++++ Excerpted data ++++

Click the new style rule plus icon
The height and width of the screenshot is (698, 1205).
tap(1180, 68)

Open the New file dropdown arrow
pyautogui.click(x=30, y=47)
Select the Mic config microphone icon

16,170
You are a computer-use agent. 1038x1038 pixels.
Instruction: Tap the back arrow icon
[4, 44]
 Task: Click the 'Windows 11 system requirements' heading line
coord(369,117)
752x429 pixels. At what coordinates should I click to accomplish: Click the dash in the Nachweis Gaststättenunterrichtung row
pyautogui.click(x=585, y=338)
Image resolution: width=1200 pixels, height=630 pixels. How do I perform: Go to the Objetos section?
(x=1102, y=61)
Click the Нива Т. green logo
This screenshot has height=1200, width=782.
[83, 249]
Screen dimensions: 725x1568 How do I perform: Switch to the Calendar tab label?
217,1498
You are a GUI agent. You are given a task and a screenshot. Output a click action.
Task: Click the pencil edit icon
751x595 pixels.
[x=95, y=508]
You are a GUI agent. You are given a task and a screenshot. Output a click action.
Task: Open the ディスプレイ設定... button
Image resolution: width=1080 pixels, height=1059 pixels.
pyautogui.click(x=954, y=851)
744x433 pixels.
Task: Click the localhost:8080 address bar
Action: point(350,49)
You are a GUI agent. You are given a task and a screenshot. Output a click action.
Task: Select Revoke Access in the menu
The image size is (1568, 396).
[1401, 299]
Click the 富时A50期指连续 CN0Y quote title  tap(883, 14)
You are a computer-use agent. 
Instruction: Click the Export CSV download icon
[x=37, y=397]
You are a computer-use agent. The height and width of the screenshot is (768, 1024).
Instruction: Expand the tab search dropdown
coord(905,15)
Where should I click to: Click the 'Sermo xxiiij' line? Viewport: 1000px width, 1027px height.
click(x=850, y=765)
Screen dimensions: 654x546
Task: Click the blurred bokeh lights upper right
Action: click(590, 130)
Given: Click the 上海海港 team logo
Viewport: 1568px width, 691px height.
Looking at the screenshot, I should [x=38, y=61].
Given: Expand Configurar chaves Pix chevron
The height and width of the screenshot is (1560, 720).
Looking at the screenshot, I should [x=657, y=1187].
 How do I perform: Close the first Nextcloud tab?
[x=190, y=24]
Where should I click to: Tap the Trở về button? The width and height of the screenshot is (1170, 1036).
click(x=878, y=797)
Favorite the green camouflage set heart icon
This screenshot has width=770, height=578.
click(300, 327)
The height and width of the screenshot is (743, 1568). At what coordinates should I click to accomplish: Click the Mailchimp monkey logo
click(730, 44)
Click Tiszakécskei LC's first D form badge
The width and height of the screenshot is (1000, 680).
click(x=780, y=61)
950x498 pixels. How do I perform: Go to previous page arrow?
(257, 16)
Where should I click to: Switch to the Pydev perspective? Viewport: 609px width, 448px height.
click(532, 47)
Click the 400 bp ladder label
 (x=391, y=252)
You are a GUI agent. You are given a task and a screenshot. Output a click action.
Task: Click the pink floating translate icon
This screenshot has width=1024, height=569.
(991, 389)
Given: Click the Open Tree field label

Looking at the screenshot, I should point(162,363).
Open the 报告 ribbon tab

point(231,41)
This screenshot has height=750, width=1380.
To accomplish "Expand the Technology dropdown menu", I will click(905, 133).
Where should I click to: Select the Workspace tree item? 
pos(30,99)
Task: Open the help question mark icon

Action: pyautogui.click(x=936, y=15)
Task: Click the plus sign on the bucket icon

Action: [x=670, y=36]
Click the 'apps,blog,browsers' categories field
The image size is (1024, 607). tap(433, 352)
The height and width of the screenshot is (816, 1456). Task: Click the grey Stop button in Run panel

++++

Directions for this task -
From the records above, give again exactly the lines running from the line with "This screenshot has width=770, height=578." to the line with "Click Tiszakécskei LC's first D form badge", inclusive.

Exercise answer -
This screenshot has width=770, height=578.
click(300, 327)
The height and width of the screenshot is (743, 1568). At what coordinates should I click to accomplish: Click the Mailchimp monkey logo
click(730, 44)
Click Tiszakécskei LC's first D form badge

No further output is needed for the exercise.